- [Reading passage]
____________

I say ‘trying’ because it’s not as straightforward as it seems.  Some blogs clearly don’t fit into any of the categories, e.g. where a blogger has simply written about their holiday, or for one blogger written a series of posts explaining various aspects of science or physics.  I reckon that this a science teacher writing for the benefit of his or her students, but as the posts are sharing ‘knowledge’ rather than ‘resources’, I can’t classify them.  Fortunately the label propagation algorithm I will eventually be using will allow for new categories to be instigated (or the ‘boundaries’ for existing categories to be softened) so it shouldn’t be a problem.

‘Soapboxing’, ‘professional concern’ and ‘positioning’ have also caused me to think carefully about my definitions.  ‘Soapboxing’ I’m counting as all posts that express an opinion in a strident, one-sided way,  with a strong feeling that the writer is venting frustration, and perhaps with a call to action.  These tend to be short posts, probably written because the blogger simply needs to get something off their chest and (possibly, presumably) get some support from others via the comments.  ‘Professional concern’, then, is a also post expressing a view or concern, but the language will be more measured.  Perhaps evidence from research or other bloggers will be cited, and the post will generally be longer.  The blogger may identify themselves as a teacher of some experience, or perhaps a head of department or other school leader.  As with ‘soapboxing’, a point of view will be expressed, but the call to action will be absent.

____________

- [What is expected]
In the passage on sorting blog posts into categories, what will be absent from a post the writer counts as 'professional concern'?

____________

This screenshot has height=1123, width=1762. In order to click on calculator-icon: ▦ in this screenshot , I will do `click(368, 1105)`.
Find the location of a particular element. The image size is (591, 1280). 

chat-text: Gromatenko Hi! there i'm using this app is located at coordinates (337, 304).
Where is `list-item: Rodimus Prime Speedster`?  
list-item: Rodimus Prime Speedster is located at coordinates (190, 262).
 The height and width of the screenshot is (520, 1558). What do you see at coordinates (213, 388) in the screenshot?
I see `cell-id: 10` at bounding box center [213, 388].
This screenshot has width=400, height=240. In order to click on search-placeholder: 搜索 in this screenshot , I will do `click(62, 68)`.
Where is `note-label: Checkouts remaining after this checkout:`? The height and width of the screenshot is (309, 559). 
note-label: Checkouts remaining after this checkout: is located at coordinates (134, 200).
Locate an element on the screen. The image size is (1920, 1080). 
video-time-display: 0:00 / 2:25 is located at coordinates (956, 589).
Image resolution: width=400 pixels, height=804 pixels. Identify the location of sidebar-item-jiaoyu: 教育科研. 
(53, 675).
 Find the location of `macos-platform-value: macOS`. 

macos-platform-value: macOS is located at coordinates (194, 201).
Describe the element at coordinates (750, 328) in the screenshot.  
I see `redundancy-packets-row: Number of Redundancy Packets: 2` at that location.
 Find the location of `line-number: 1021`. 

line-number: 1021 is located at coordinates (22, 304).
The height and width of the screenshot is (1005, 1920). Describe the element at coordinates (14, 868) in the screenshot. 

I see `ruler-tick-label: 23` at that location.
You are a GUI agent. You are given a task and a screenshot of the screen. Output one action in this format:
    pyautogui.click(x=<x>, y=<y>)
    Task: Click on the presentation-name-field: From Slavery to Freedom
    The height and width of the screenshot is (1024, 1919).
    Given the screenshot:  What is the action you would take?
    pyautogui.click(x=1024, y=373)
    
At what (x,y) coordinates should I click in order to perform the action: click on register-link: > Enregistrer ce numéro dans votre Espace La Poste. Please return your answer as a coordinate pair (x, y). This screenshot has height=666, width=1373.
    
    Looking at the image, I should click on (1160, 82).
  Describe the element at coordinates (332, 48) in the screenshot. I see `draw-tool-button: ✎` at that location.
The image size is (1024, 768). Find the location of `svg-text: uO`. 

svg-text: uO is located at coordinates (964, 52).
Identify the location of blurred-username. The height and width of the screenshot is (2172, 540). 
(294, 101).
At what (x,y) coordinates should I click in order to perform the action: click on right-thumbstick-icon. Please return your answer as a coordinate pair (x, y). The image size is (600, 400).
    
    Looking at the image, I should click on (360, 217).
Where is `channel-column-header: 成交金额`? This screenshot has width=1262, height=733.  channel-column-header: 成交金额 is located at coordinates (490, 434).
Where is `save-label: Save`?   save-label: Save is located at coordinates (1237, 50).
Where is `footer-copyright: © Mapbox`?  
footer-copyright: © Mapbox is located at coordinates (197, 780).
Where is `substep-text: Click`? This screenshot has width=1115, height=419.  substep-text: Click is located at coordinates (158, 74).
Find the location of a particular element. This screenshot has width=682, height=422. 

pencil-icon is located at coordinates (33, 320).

____________

- [Answer to this problem]
The call to action.